The author makes a compelling case linking the veiling of muslim women with a rejection of the pagan war goddesses which dominated the jahiliyya-era Mecca. Mernissi uses relevant arabic terms to link the destruction of these goddesses in the Ka'ba with the seeking for peace (salam) in that chaotic and swirling jahiliyya world. On the altar of this Peace were sacrificed all shirk, all deviation, all "joining with allah", i.e. absolute submission and conformity was the route chosen. There is something both wise and unwise about this. I would agree insofar that many people have as their god some idea of "freedom" or "liberty", however vaguely or ideologically warped, and that should always be secondary to following God ("We must obey God rather than men"). But we should not conflate the two like the woman Mernissi quoted (upon hearing Pres. Bush's State of the Union speech): "Is democracy a religion?"
Tied in with her case of [female goddesses > female hijabs] is a corresponding disdain for the material and the mortal due to the focus on resurrection (which she saw as a rejection of the birthing done by women). I see this as a one-sided look at afterlife, which can either neuter this life, or it can free this life so that you act more boldly than if you thought this was your only life. The latter is certainly what the early Muslim and Christian histories show, whereas today the former may be more common. This may be why the author (Mernessi) and Nietzsche both looked negatively on such phenomenon.

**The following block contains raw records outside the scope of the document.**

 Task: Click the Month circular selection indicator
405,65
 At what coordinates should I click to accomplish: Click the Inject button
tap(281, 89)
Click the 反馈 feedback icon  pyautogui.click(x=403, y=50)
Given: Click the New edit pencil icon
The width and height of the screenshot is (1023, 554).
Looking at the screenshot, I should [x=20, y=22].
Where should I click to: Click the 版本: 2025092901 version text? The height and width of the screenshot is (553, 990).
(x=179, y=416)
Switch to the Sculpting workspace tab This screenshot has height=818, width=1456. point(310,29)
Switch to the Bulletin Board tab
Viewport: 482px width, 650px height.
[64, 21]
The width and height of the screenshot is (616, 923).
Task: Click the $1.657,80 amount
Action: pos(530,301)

Though I think that her chasing after making a point about the present/temporality/time/calendars was kinda a stretch, I thought her remarks on the below were interesting:
Islam cannot be threatened by the discoveries of astronomy, such as the observation of new galaxies, because its vision is of a cosmos in movement. Threats to its authority do not come from outside, but from within human beings. It is imagination, and the irreducible sovereignty of the individual which engender disequilibrium and tension. A Galileo challenging the authority of Islam must be not a scientist but an essayist or a novelist, a Salman Rushdie, and exploration of the psyche will surely be the area of all future sedition.
And this quote I think goes somewhat against her earlier point about Islam fearing the mortal/material in the woman, since it's not the scientific that they're scared of, but the human (not unlike Communism in its high enforcement cost). As Mernessi pointed out later in the book "From the moment any crisis began, it was women and wine that were condemned. For centuries women and wine were regarded as the source of all our troubles." When you combine this disdain for women with finally educating them, it's no surprise that they routinely become modernists and feminists. I only wonder if they'll ever look back with longing on the Muslim world of yore if/when the middle east ever fully modernizes, like us in the post-Christian west.